The problem:
Pick out the lines below that contain the string "comment" and copy them all.

Data shown:
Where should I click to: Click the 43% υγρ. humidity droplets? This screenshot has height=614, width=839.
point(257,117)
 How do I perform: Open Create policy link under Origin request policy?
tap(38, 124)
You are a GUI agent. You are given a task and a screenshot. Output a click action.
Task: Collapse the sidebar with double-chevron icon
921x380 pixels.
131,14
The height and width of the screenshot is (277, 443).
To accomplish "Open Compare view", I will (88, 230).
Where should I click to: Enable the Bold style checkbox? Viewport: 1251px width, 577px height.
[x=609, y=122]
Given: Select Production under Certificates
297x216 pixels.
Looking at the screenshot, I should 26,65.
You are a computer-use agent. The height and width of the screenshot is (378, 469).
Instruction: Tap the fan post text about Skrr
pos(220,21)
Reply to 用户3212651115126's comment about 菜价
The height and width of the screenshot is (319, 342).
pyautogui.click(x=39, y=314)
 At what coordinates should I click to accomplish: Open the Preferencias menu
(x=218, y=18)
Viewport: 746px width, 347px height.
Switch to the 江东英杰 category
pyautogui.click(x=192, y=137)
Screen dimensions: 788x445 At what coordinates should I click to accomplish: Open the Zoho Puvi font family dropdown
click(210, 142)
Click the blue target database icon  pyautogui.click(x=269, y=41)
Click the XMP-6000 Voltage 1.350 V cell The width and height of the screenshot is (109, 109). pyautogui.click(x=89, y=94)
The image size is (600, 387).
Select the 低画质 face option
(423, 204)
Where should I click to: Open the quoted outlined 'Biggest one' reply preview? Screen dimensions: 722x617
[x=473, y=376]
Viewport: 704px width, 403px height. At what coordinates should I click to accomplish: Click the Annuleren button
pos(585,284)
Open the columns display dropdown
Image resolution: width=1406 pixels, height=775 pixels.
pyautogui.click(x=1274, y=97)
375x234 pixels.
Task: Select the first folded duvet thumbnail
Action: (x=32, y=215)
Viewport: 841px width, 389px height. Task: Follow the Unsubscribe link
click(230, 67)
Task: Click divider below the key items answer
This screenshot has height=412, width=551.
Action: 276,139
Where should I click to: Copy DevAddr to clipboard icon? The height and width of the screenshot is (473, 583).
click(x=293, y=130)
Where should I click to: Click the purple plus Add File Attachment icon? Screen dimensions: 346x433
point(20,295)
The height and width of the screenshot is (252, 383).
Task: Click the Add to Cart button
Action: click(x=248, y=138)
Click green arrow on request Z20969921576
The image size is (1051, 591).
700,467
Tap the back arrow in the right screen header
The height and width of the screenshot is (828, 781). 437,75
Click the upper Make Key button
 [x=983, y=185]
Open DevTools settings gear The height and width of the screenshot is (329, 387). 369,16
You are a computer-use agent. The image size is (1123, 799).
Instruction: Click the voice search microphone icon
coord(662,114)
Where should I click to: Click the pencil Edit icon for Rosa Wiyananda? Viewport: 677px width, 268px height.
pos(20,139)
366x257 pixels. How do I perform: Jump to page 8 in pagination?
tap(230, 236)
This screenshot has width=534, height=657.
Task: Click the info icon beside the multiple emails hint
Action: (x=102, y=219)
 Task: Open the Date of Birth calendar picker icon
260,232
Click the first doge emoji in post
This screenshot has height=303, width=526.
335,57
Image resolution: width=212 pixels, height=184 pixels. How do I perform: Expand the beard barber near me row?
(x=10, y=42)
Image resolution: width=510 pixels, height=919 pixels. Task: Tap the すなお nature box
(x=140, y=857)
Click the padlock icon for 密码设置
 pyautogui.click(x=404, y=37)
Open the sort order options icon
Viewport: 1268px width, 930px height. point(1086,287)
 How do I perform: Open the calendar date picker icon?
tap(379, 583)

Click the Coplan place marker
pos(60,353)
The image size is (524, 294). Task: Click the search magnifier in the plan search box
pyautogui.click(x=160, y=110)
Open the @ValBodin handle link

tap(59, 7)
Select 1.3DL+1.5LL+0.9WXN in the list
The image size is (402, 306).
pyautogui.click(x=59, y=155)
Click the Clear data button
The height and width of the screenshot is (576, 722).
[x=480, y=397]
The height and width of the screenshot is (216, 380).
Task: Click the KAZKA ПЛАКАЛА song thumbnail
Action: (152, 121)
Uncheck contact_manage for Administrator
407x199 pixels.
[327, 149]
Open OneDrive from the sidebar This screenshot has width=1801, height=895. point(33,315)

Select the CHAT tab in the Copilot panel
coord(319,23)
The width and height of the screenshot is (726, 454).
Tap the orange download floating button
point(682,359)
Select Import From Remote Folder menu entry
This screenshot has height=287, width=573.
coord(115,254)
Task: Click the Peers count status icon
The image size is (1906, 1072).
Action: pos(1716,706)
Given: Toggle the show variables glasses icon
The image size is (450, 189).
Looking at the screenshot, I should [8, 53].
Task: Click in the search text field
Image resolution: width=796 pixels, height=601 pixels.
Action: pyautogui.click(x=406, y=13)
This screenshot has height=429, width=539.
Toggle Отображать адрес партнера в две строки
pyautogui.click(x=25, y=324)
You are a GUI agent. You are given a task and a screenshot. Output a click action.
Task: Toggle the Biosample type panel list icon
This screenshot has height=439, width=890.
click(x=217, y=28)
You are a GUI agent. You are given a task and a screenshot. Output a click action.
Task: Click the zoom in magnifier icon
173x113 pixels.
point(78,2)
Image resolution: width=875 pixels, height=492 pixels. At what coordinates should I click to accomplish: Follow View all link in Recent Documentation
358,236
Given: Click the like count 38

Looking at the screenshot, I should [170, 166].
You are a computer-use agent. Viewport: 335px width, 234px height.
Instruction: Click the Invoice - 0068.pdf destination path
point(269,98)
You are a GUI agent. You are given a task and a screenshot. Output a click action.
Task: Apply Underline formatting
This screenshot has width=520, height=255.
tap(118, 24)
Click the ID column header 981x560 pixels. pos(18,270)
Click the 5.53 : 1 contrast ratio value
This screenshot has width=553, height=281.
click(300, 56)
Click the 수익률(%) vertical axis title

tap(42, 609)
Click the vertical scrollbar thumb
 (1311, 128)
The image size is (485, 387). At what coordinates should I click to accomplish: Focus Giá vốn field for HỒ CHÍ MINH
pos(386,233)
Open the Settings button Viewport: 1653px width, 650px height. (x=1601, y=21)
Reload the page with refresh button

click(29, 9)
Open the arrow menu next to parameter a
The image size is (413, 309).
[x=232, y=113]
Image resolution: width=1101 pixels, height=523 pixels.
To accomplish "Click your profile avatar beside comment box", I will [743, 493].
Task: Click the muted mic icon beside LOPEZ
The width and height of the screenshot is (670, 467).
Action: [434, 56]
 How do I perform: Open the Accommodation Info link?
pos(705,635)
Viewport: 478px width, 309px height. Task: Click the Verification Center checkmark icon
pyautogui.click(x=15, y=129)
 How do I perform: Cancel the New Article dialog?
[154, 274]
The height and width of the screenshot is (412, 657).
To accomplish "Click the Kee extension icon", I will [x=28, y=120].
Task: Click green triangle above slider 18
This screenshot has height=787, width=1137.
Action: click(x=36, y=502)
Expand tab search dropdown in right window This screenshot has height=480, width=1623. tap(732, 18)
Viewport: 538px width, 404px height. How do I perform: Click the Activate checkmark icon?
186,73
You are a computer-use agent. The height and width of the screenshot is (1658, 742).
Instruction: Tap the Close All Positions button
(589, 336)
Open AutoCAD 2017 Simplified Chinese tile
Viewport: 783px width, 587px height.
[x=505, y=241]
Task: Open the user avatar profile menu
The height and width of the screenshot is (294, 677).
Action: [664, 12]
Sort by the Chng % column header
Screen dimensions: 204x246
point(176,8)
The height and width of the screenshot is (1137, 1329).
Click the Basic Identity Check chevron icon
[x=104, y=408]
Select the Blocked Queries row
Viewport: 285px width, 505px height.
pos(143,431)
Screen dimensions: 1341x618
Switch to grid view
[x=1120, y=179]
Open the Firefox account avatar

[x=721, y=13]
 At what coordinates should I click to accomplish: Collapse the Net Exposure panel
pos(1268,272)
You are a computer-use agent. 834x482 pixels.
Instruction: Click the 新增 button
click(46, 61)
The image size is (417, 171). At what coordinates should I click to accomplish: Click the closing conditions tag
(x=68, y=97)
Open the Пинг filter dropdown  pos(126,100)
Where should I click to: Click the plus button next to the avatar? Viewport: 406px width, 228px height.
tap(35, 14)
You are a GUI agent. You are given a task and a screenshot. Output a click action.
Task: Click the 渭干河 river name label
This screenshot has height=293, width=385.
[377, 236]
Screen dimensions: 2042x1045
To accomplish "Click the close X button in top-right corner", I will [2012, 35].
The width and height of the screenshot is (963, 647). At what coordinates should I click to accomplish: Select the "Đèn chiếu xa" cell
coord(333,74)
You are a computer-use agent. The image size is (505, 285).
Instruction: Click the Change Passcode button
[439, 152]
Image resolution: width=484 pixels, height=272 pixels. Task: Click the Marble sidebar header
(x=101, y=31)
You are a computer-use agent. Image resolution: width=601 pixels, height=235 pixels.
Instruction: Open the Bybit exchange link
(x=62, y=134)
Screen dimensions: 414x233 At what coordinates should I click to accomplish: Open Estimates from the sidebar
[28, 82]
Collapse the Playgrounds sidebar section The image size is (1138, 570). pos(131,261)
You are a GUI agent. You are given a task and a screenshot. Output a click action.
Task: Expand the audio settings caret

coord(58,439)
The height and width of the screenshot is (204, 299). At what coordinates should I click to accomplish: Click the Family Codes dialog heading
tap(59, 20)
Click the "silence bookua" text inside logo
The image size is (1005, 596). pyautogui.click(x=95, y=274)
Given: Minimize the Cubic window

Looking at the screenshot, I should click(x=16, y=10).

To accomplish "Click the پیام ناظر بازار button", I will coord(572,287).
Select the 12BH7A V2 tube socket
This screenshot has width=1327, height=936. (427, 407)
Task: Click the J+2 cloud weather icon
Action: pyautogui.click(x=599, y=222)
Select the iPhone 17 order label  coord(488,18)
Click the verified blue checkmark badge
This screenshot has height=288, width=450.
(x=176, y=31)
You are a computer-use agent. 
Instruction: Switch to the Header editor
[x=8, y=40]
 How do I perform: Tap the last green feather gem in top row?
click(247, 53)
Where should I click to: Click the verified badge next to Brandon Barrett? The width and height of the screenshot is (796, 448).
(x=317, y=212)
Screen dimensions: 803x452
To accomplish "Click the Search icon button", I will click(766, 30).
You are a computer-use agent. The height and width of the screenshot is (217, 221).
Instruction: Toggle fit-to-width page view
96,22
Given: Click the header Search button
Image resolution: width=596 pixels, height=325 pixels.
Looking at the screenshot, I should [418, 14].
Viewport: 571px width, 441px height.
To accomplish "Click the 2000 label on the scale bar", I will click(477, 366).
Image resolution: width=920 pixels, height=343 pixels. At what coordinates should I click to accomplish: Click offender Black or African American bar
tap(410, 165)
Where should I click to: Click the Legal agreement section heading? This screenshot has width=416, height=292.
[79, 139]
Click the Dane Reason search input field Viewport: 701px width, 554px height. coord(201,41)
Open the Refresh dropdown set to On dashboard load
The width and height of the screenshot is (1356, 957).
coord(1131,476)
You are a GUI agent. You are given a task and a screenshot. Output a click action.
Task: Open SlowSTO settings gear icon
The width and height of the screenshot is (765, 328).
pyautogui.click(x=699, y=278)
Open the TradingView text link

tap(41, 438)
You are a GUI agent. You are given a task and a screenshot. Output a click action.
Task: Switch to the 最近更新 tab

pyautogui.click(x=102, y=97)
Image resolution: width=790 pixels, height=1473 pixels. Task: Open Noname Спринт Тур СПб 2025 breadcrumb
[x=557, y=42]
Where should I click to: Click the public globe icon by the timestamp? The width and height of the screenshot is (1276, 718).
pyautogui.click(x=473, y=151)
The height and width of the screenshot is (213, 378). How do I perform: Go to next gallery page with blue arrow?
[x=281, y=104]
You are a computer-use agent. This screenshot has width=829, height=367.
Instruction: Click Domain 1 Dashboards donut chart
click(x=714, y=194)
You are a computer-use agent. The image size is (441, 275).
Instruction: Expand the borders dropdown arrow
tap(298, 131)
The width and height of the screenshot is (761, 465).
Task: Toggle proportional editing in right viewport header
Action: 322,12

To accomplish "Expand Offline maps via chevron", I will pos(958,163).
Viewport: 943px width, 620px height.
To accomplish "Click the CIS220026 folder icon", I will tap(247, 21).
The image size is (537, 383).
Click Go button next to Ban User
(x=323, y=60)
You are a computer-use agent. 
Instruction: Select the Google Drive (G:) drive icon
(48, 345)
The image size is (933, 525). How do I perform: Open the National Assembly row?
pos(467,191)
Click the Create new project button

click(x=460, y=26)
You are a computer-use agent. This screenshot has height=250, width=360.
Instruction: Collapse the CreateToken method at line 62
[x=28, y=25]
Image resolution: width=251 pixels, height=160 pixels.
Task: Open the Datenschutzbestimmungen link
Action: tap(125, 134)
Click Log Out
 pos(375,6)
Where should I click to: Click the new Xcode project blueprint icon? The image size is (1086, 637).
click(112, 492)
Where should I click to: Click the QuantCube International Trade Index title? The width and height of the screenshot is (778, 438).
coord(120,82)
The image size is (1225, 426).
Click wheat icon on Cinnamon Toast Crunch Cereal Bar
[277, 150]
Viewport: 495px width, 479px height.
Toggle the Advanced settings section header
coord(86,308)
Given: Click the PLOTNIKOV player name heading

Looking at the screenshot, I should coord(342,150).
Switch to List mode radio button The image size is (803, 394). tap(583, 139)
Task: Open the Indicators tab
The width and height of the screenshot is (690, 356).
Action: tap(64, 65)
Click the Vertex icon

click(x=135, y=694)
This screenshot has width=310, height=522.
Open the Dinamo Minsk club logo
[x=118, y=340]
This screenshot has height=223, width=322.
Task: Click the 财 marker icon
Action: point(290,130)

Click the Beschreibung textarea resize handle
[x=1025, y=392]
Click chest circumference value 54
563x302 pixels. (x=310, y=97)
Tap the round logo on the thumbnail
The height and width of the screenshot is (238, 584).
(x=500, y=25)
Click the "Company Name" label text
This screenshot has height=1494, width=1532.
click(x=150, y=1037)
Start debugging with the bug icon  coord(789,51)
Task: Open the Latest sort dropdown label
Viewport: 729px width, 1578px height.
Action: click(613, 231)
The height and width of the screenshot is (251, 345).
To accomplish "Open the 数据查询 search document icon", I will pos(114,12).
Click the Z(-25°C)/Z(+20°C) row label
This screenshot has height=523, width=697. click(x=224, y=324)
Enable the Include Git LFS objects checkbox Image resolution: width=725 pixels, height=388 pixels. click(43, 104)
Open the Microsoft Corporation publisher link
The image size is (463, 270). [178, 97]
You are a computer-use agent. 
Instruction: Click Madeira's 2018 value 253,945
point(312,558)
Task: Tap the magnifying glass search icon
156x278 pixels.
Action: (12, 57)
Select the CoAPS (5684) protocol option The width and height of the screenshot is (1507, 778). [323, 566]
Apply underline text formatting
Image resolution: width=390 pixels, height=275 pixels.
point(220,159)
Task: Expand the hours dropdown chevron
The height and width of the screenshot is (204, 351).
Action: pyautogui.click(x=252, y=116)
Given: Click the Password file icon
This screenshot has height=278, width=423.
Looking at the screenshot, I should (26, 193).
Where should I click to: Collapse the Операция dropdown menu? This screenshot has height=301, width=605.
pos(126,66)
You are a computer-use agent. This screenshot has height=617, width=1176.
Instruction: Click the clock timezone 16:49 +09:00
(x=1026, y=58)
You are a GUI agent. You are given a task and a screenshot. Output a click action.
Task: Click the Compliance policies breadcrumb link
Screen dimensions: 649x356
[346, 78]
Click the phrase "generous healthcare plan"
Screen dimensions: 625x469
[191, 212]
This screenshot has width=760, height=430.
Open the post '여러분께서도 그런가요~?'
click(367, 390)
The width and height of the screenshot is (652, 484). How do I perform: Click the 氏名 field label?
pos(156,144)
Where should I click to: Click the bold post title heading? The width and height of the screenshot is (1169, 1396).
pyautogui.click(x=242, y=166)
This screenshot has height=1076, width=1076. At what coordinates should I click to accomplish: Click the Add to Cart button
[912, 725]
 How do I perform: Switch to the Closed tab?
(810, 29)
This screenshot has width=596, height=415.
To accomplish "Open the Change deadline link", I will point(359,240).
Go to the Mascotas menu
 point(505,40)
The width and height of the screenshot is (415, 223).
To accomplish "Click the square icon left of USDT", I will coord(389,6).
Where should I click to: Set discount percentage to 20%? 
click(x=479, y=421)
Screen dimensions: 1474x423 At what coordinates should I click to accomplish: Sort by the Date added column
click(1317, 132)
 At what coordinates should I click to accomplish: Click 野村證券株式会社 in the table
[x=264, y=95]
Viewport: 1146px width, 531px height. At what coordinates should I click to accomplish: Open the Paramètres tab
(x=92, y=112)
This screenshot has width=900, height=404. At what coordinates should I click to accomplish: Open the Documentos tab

Reply:
Reply to 用户3212651115126's comment about 菜价
To accomplish "Click your profile avatar beside comment box", I will [743, 493].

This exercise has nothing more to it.